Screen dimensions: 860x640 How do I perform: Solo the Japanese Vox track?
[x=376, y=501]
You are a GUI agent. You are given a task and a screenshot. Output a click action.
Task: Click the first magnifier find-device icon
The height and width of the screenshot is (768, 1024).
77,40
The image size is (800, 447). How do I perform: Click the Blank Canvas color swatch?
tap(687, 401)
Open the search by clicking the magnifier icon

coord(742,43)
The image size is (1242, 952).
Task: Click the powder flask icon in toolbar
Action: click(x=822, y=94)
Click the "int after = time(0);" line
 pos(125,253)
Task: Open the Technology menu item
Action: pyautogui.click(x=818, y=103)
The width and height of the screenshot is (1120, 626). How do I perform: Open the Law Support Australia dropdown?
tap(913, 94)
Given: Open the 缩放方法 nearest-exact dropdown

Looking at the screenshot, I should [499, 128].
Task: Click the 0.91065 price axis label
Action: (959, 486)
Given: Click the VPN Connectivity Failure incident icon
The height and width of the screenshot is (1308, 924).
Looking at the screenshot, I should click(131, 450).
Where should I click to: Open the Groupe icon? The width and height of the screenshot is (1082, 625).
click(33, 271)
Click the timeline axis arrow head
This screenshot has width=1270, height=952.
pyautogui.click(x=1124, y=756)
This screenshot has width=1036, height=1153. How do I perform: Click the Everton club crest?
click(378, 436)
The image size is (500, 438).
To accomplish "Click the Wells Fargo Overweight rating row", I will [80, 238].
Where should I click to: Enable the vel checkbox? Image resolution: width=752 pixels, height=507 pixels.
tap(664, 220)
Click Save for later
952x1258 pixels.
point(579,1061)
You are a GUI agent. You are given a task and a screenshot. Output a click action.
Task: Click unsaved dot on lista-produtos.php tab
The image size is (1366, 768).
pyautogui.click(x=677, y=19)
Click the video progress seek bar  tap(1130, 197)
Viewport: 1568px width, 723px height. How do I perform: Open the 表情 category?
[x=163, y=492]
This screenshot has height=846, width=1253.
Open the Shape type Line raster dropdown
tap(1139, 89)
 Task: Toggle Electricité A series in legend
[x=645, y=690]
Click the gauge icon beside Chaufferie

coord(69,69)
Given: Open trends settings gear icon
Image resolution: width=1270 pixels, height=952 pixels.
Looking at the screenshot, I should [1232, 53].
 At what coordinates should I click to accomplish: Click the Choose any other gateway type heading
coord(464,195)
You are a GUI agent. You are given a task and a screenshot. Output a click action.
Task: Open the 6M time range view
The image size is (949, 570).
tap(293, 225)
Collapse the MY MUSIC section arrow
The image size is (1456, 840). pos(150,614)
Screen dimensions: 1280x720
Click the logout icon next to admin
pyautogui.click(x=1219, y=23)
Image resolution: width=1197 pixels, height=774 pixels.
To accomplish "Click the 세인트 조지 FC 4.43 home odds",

:::::

- Aim of the task
The records above are to be printed out again exactly, without omission.

- Expected answer
Screen dimensions: 860x640 How do I perform: Solo the Japanese Vox track?
[x=376, y=501]
You are a GUI agent. You are given a task and a screenshot. Output a click action.
Task: Click the first magnifier find-device icon
The height and width of the screenshot is (768, 1024).
77,40
The image size is (800, 447). How do I perform: Click the Blank Canvas color swatch?
tap(687, 401)
Open the search by clicking the magnifier icon

coord(742,43)
The image size is (1242, 952).
Task: Click the powder flask icon in toolbar
Action: click(x=822, y=94)
Click the "int after = time(0);" line
 pos(125,253)
Task: Open the Technology menu item
Action: pyautogui.click(x=818, y=103)
The width and height of the screenshot is (1120, 626). How do I perform: Open the Law Support Australia dropdown?
tap(913, 94)
Given: Open the 缩放方法 nearest-exact dropdown

Looking at the screenshot, I should [499, 128].
Task: Click the 0.91065 price axis label
Action: (959, 486)
Given: Click the VPN Connectivity Failure incident icon
The height and width of the screenshot is (1308, 924).
Looking at the screenshot, I should click(131, 450).
Where should I click to: Open the Groupe icon? The width and height of the screenshot is (1082, 625).
click(33, 271)
Click the timeline axis arrow head
This screenshot has width=1270, height=952.
pyautogui.click(x=1124, y=756)
This screenshot has width=1036, height=1153. How do I perform: Click the Everton club crest?
click(378, 436)
The image size is (500, 438).
To accomplish "Click the Wells Fargo Overweight rating row", I will [80, 238].
Where should I click to: Enable the vel checkbox? Image resolution: width=752 pixels, height=507 pixels.
tap(664, 220)
Click Save for later
952x1258 pixels.
point(579,1061)
You are a GUI agent. You are given a task and a screenshot. Output a click action.
Task: Click unsaved dot on lista-produtos.php tab
The image size is (1366, 768).
pyautogui.click(x=677, y=19)
Click the video progress seek bar  tap(1130, 197)
Viewport: 1568px width, 723px height. How do I perform: Open the 表情 category?
[x=163, y=492]
This screenshot has height=846, width=1253.
Open the Shape type Line raster dropdown
tap(1139, 89)
 Task: Toggle Electricité A series in legend
[x=645, y=690]
Click the gauge icon beside Chaufferie

coord(69,69)
Given: Open trends settings gear icon
Image resolution: width=1270 pixels, height=952 pixels.
Looking at the screenshot, I should [1232, 53].
 At what coordinates should I click to accomplish: Click the Choose any other gateway type heading
coord(464,195)
You are a GUI agent. You are given a task and a screenshot. Output a click action.
Task: Open the 6M time range view
The image size is (949, 570).
tap(293, 225)
Collapse the MY MUSIC section arrow
The image size is (1456, 840). pos(150,614)
Screen dimensions: 1280x720
Click the logout icon next to admin
pyautogui.click(x=1219, y=23)
Image resolution: width=1197 pixels, height=774 pixels.
To accomplish "Click the 세인트 조지 FC 4.43 home odds",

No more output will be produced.